▸ Task data:
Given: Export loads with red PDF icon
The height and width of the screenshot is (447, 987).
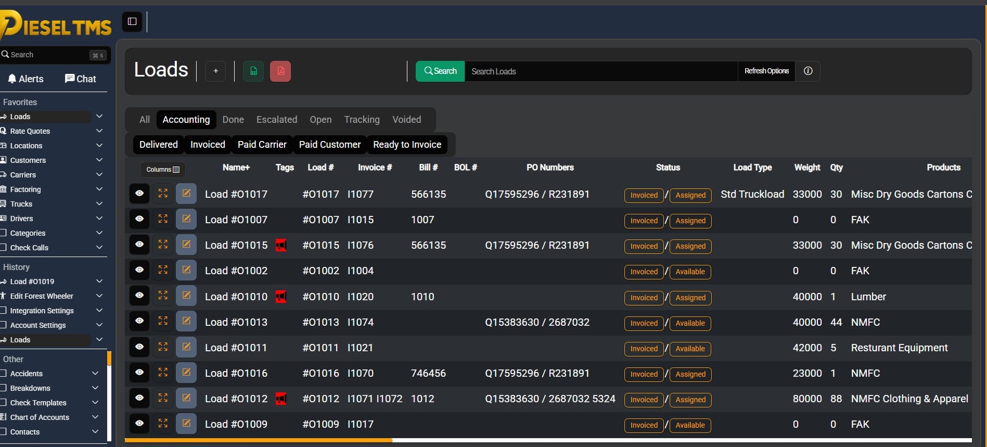Looking at the screenshot, I should coord(280,71).
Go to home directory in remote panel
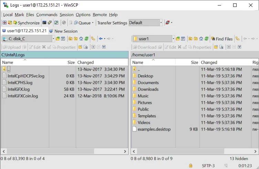This screenshot has width=259, height=169. (x=201, y=39)
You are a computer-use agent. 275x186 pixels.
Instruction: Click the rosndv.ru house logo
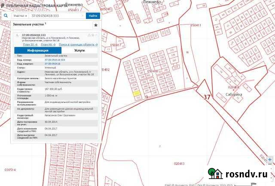tap(215, 173)
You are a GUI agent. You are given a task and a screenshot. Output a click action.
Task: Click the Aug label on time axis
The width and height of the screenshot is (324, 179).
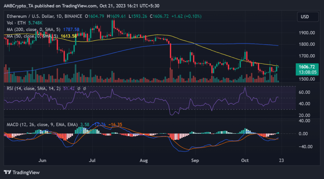144,160
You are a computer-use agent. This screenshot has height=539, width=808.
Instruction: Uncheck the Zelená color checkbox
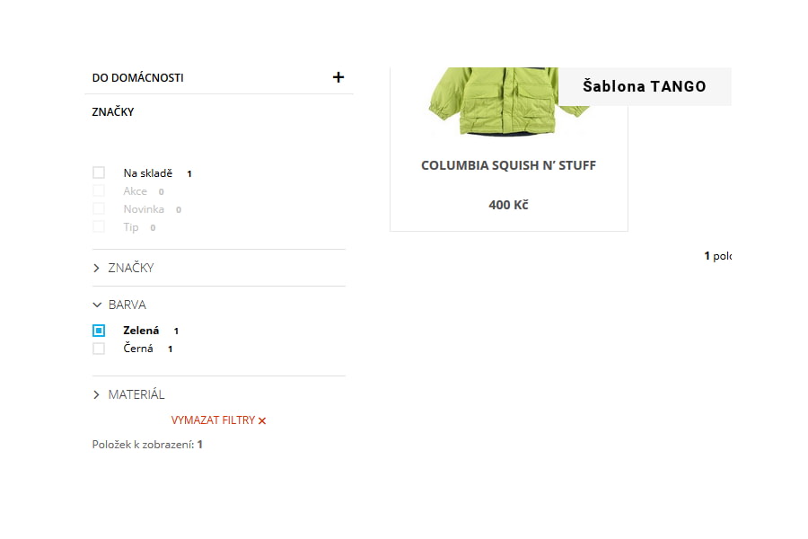pos(99,330)
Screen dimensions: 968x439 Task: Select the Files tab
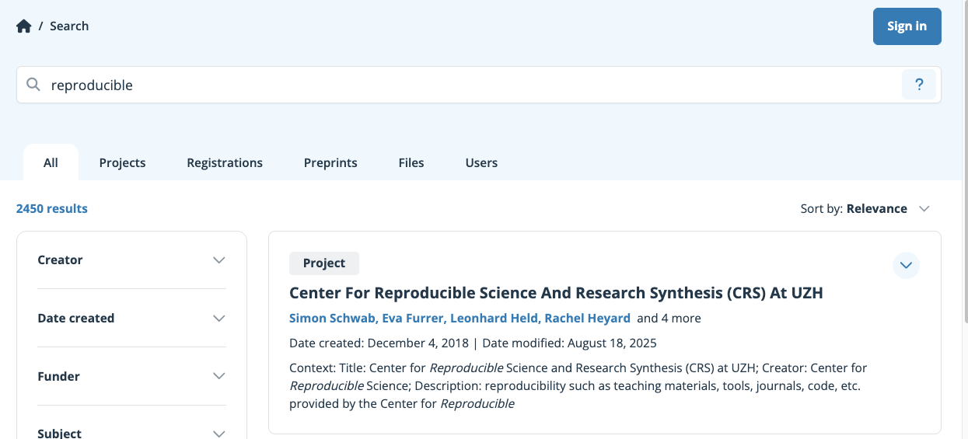click(x=411, y=163)
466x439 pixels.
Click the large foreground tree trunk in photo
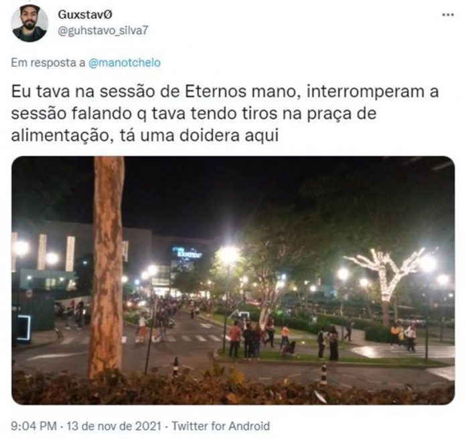pos(107,267)
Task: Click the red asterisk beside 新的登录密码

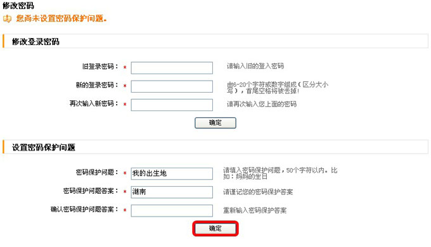Action: [x=125, y=86]
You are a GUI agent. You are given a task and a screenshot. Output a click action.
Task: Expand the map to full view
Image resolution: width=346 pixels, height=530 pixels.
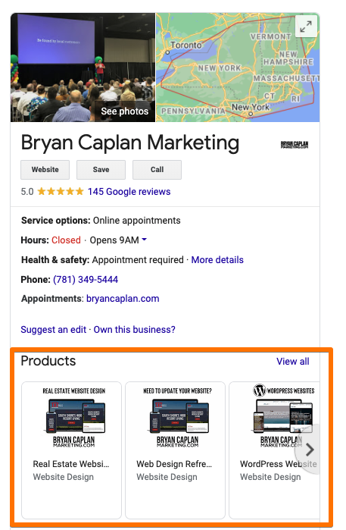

▸ Work to do:
Rewrite all the records above with "Instruction" renamed to "Directive" and everything else unchanged, omitting the pictures.

▸ Full solution:
Given: Export loads with red PDF icon
The height and width of the screenshot is (447, 987).
Looking at the screenshot, I should coord(280,71).
Go to home directory in remote panel
This screenshot has width=259, height=169. (x=201, y=39)
You are a computer-use agent. 275x186 pixels.
Directive: Click the rosndv.ru house logo
tap(215, 173)
You are a GUI agent. You are given a task and a screenshot. Output a click action.
Task: Click the Aug label on time axis
The width and height of the screenshot is (324, 179).
144,160
You are a computer-use agent. This screenshot has height=539, width=808.
Directive: Uncheck the Zelená color checkbox
pos(99,330)
Screen dimensions: 968x439 Task: Select the Files tab
click(x=411, y=163)
466x439 pixels.
Click the large foreground tree trunk in photo
pos(107,267)
Task: Click the red asterisk beside 新的登录密码

Action: [x=125, y=86]
You are a GUI agent. You are given a task and a screenshot. Output a click action.
Task: Expand the map to full view
Image resolution: width=346 pixels, height=530 pixels.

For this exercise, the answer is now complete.